● Your task
Reproduce verbatim the lines of the material below, starting at the line with "Live Library Users (92, 371)" and ending at the line with "pimienta negra (80, 1980)", both inclusive; skip the rest.

● The records

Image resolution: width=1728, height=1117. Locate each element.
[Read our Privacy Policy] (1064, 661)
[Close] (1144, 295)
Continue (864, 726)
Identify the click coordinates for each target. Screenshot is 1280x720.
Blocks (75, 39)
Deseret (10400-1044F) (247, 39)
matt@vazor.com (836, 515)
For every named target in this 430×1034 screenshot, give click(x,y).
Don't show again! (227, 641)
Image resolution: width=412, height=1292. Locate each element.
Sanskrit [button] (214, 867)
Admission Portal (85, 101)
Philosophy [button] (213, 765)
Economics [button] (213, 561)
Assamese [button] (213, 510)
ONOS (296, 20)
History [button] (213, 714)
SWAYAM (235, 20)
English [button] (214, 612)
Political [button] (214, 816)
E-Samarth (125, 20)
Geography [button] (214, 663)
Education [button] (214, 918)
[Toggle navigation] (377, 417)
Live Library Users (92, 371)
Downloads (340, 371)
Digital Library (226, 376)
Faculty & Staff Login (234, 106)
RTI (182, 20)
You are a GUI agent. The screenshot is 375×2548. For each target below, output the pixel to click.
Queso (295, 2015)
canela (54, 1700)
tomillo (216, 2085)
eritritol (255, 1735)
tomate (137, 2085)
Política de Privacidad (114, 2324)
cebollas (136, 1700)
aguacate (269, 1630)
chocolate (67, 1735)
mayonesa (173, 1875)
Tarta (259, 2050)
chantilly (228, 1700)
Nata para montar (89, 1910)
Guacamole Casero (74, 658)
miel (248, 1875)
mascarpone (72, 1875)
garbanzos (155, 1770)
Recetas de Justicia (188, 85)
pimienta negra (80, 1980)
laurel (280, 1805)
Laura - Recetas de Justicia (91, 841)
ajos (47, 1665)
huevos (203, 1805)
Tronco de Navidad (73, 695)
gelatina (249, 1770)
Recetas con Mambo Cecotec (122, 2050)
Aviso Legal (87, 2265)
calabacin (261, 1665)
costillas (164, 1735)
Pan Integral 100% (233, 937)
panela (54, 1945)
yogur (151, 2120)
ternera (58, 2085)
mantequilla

● Written response
Live Library Users (92, 371)
Downloads (340, 371)
Digital Library (226, 376)
Faculty & Staff Login (234, 106)
RTI (182, 20)
You are a GUI agent. The screenshot is 375×2548. For each target below, output the pixel to click.
Queso (295, 2015)
canela (54, 1700)
tomillo (216, 2085)
eritritol (255, 1735)
tomate (137, 2085)
Política de Privacidad (114, 2324)
cebollas (136, 1700)
aguacate (269, 1630)
chocolate (67, 1735)
mayonesa (173, 1875)
Tarta (259, 2050)
chantilly (228, 1700)
Nata para montar (89, 1910)
Guacamole Casero (74, 658)
miel (248, 1875)
mascarpone (72, 1875)
garbanzos (155, 1770)
Recetas de Justicia (188, 85)
pimienta negra (80, 1980)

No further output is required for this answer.